Study text |
-- Opening Marker --

Dr. Mike Kiernan works in the Emergency Department at Porter Medical Center. It’s the same place where the doc faced his own emergency two years ago when he suffered a torn aorta while on the job. Photo by UVM Health

To all of a sudden be the person who needs help, it’s an abrupt change.
— Dr. Mike Kiernan

MIDDLEBURY — Dr. Mike Kiernan has treated thousands of patients during his almost quarter century with Porter Hospital’s Emergency Department. He’s done it with skill and compassion, crossing paths with folks having some of their worst — and sadly, sometimes last — days.

And last year, for the first time in his then-65 years, Kiernan had one of his own worst days, one that would see him suddenly flip from physician to patient, ironically, and thankfully, while he was on the job.

The life-threatening incident occurred at around 9:30 a.m. on Wednesday, April 3, 2024 — sandwiched between a late-winter snowstorm and a total solar eclipse.

It began much like any other morning for a seasoned ED doc like Kiernan: caring for someone other than himself and doing it well.

“We were having a good day. We had a number of (patients), but it was going really well,” he said.

As he was noting improvement in a patient about which he had previously been particularly concerned, Kiernan felt a sensation in his own chest that he can now sardonically recall as being “surprisingly specific.”

“I felt a ‘tearing’ sensation, but it wasn’t severe. It literally felt — and I don’t know why this flashed in my mind — like a young child’s fingers were digging through layers of sand at the beach, trying to get a shell; these cold little fingers were (digging) in a persistent way,” he said.

Kiernan has an admirable facility with the English language that allows him to paint in paragraphs. It also allows him to specifically describe to fellow caregivers exactly where and why he’s hurting.

“It was around 10 centimeters below my super-sternal notch, where the collarbones meet, and another 15 centimeters in the chest,” he said, flipping the switch from Thoreau to DeBakey.

But other than perspiring a little, Kiernan felt fine, like it might be a passing episode.

“I didn’t have shortness of breath, didn’t feel like I was going to pass out; it wasn’t terribly uncomfortable, but it was certainly something,” he recalled thinking.

Kiernan turned to unit Clerk Gail Mannigan and asked her to summon Porter Emergency Department Director Dr. Amanda Young. He then asked one of the unit nurses to meet him in one of the ED rooms.

“I went and laid down, and everyone looked a little concerned about me. They could tell I didn’t look quite well,” Kiernan confessed.

Ever the physician, Kiernan thought about what might be happening within his chest. It didn’t feel like a heart attack was supposed to feel — no crushing chest pain, shortness of breath or uncontrolled sweating. His mind then turned to his dad, who had died at age 65 and one month from a ruptured aneurysm in his abdomen. Here, now, was the son, facing the same potential fate at 65 years and two months.

If it wasn’t a heart attack, Kiernan reasoned it was his aorta, the main artery in the body supplying oxygenated blood to the circulatory system.

Sure enough, a chest CT scan showed what he called “a subtle tear” in his aorta.

DR. MIKE KIERNAN, shown with his wife, Dr. Tawnya Kiernan, is feeling lucky more than a year removed from a major medical crisis that saw him flip from physician to patient while on duty at Porter Hospital’s Emergency Department.

-- Closing Marker --

Description of the task | In the article about Dr. Mike Kiernan, whom did he ask unit Clerk Gail Mannigan to summon?

Source information |
-- Opening Marker --

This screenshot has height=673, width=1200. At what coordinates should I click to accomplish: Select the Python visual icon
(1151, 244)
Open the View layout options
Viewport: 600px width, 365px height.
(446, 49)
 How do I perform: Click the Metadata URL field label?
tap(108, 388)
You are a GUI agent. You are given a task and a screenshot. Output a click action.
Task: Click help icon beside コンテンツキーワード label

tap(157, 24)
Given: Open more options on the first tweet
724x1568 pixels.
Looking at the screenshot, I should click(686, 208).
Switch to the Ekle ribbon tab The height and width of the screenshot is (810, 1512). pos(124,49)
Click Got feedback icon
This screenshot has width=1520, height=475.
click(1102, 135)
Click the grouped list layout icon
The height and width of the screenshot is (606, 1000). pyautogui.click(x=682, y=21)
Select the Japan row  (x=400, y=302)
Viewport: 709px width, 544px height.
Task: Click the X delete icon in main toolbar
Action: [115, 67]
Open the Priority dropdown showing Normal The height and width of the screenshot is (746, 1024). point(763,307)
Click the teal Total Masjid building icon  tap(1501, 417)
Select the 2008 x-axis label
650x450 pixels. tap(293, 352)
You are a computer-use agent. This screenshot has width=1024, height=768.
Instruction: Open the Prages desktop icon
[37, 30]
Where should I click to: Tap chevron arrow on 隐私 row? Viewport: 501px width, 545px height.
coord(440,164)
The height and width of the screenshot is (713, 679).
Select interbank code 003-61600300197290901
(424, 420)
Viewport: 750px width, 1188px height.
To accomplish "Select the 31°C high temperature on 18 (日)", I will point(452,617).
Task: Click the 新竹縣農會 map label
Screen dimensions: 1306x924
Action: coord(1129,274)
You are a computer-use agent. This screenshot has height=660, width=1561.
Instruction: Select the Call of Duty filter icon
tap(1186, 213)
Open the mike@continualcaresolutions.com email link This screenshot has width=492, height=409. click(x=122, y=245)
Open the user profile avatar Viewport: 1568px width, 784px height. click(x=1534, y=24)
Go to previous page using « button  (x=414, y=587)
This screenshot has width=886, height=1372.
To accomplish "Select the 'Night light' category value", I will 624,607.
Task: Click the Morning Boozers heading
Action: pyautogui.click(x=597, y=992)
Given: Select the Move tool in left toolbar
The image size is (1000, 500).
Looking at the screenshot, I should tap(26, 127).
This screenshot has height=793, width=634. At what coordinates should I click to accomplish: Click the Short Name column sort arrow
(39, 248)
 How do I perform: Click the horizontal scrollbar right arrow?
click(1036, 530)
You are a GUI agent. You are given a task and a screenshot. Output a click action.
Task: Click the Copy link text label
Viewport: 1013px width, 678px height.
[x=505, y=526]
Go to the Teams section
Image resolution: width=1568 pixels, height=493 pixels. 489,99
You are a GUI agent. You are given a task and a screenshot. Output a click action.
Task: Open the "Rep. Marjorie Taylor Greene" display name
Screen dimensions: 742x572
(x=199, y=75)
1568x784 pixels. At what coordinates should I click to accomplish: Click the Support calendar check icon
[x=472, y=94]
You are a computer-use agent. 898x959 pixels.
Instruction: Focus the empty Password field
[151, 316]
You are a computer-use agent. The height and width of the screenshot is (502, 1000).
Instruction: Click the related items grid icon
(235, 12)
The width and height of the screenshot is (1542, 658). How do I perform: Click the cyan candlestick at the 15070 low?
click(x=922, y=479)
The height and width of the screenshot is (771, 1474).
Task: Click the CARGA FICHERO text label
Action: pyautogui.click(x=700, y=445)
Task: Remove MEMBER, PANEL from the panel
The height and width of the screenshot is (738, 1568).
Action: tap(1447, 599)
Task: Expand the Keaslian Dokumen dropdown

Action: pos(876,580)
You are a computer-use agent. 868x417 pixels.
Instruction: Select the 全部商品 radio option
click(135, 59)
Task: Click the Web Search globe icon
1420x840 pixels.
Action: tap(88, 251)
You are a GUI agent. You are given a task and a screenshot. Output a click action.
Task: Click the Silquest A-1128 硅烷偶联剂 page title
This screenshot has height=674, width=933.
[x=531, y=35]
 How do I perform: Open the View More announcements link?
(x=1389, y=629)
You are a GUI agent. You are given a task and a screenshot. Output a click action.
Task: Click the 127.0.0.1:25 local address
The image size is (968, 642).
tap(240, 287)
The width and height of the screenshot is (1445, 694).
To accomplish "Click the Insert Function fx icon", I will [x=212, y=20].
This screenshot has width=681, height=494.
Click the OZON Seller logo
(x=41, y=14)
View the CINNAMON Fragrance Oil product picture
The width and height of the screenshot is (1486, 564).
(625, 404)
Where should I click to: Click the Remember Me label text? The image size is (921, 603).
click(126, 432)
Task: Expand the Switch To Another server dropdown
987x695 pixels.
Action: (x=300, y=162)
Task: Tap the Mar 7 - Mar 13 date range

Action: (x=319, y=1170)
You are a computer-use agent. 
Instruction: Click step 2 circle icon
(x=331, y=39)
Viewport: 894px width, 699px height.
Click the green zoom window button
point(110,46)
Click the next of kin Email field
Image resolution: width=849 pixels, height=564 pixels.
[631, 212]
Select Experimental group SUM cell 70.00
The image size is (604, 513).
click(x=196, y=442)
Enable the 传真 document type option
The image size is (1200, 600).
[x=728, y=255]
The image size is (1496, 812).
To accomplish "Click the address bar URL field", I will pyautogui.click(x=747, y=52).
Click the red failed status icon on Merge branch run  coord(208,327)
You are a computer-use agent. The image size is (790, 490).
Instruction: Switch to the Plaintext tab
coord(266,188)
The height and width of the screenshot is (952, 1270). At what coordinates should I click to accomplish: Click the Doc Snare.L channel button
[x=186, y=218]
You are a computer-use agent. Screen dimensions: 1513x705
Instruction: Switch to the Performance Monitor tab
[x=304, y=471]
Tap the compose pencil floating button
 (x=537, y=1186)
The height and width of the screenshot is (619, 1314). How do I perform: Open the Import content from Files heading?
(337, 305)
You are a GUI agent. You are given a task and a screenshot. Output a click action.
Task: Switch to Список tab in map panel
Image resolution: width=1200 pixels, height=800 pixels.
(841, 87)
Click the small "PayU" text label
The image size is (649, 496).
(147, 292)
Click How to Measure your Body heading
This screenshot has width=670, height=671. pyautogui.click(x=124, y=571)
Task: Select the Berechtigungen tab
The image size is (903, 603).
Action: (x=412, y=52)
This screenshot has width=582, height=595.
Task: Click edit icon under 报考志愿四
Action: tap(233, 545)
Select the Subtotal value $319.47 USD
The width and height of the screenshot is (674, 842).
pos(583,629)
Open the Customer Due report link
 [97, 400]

-- Closing Marker --

Reply | Porter Emergency Department Director Dr. Amanda Young